How to Brew Green Tea

Frequently Asked Questions

water boiling in a glass tea kettle

Is it ok to use boiling water to brew green tea?

In all honesty, no, you should not use boiling water to make green tea. We've said a lot here about how tea is never wrong as long as it tastes good to you, but using lower temperature water for green teas is the hill we just might die on. 

Have you ever sipped your cup of green tea and wondered why it's so bitter even though you didn't steep it very long? It's probably because the water you used was too hot. Green teas (especially Japanese green teas) are very sensitive to water temperature. In essence, using boiling water on green tea leaves "burns" the leaves, extracting all of the tannin and leaving you with a bitter cup with little aroma or nuance. 

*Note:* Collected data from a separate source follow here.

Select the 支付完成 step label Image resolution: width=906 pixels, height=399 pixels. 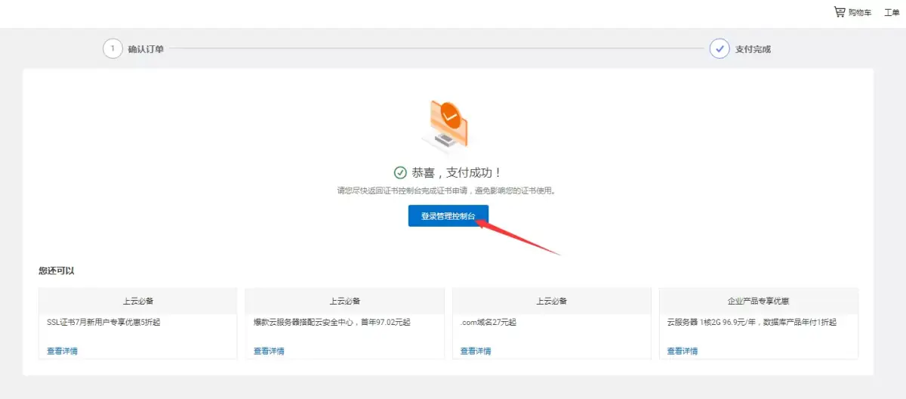pyautogui.click(x=753, y=49)
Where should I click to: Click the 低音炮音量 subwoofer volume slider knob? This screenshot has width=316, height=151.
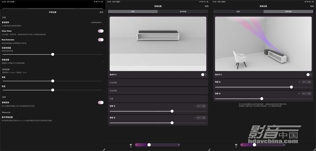point(53,54)
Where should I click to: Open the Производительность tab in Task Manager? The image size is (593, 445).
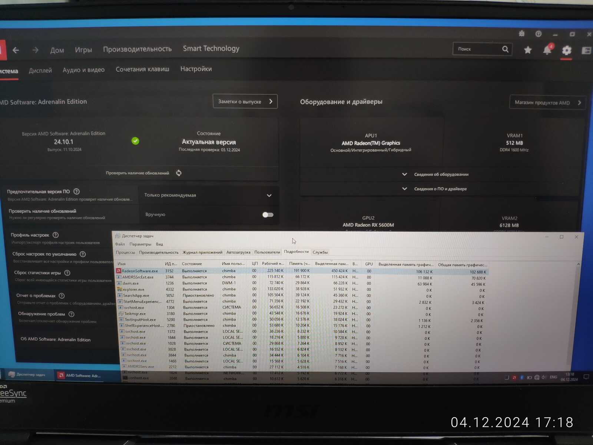click(x=159, y=252)
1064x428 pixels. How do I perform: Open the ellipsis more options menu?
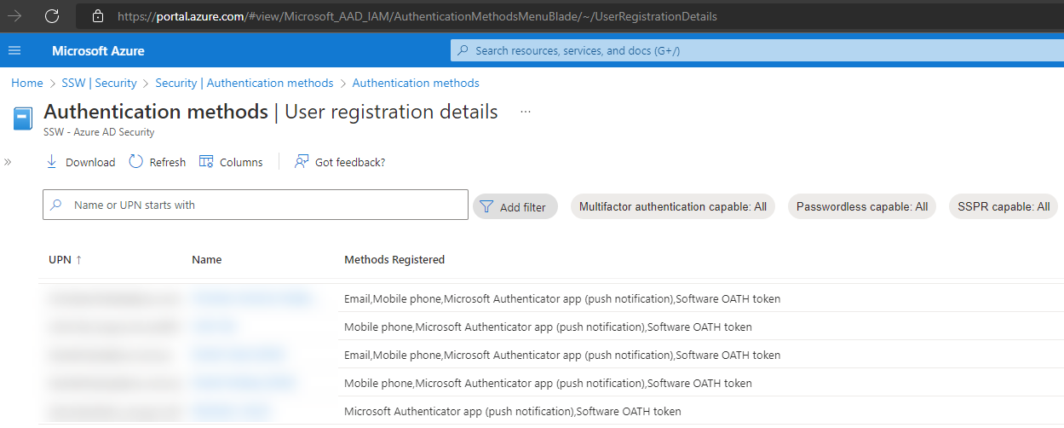[x=526, y=112]
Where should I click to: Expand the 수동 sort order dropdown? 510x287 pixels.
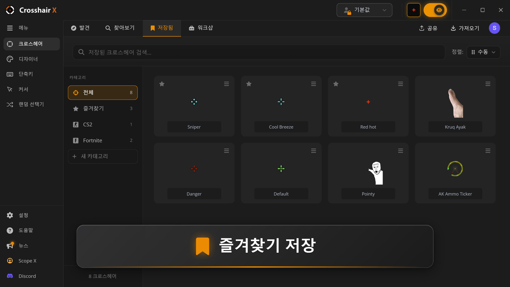tap(483, 52)
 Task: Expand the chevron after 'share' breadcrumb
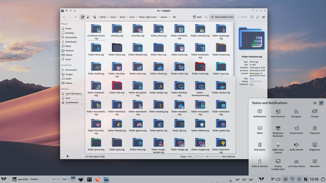coord(127,17)
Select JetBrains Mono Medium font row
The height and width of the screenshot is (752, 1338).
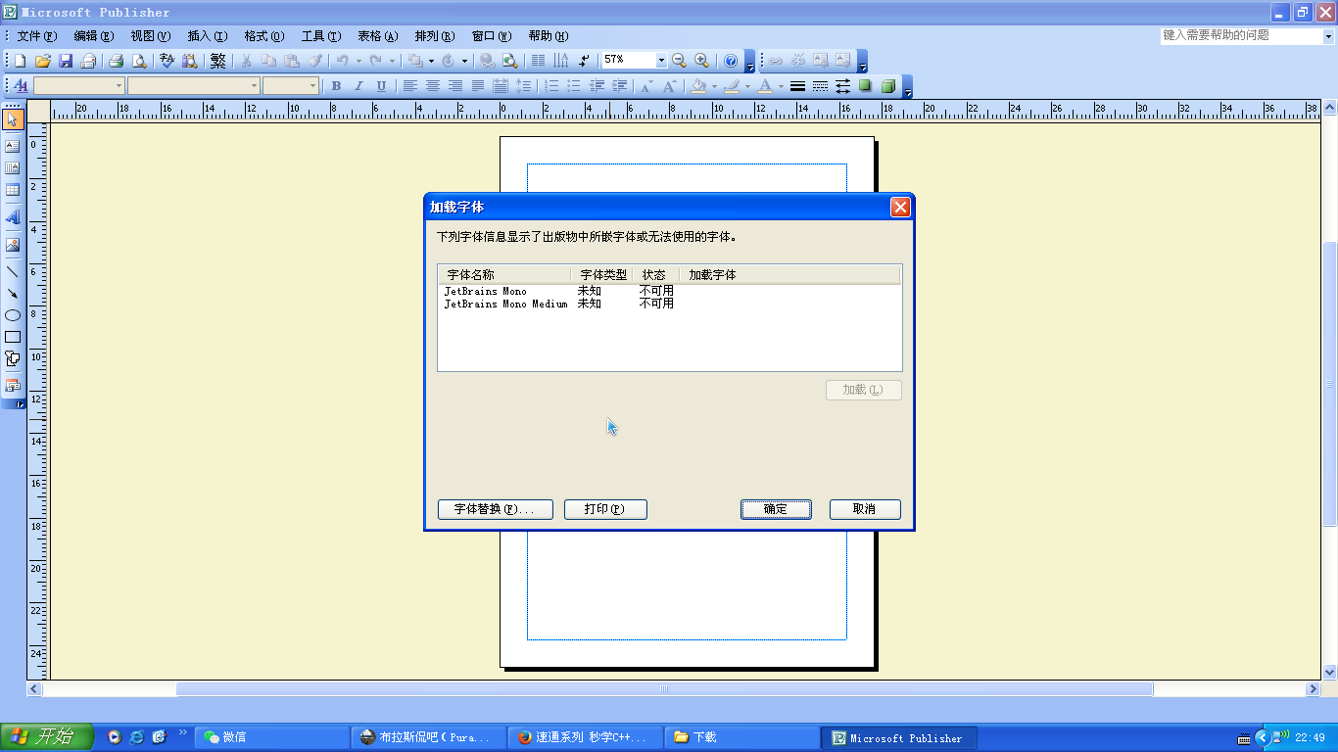tap(505, 305)
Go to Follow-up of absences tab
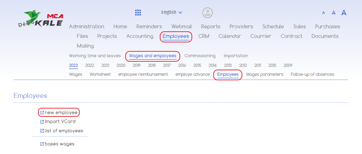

If you don't have a variable temperature kettle, not to worry! You can use a candy or meat thermometer and add cool water until your water gets to the correct temperature. Alternately, you can keep an eye on the water as it heats and pull it off just before the tiny bubbles start to leave the bottom of the pot. (This water will be about 170° F.) 

green tea brewing in a glass beaker next to a glass mug of green tea and mung bean candy bar squares

Am I using the right amount of tea?

How much tea you need is very dependent on the amount of water you're using and the length of your steep. If you're using a teaspoon or other volume measure, keep an eye on leaf volume versus weight, then make sure to adjust how much tea you are using based on the leaf size and shape. For this one, we will revert back to: if it tastes right, it's right!

How much caffeine is in green tea?

Green tea generally has between 27 and 50 mg of caffeine per cup (about half the amount found in a cup of coffee). But because of the way the caffeine molecule in green tea binds with its polyphenols, you will likely experience the caffeine in green tea as more stable and sustained - like a time-release capsule!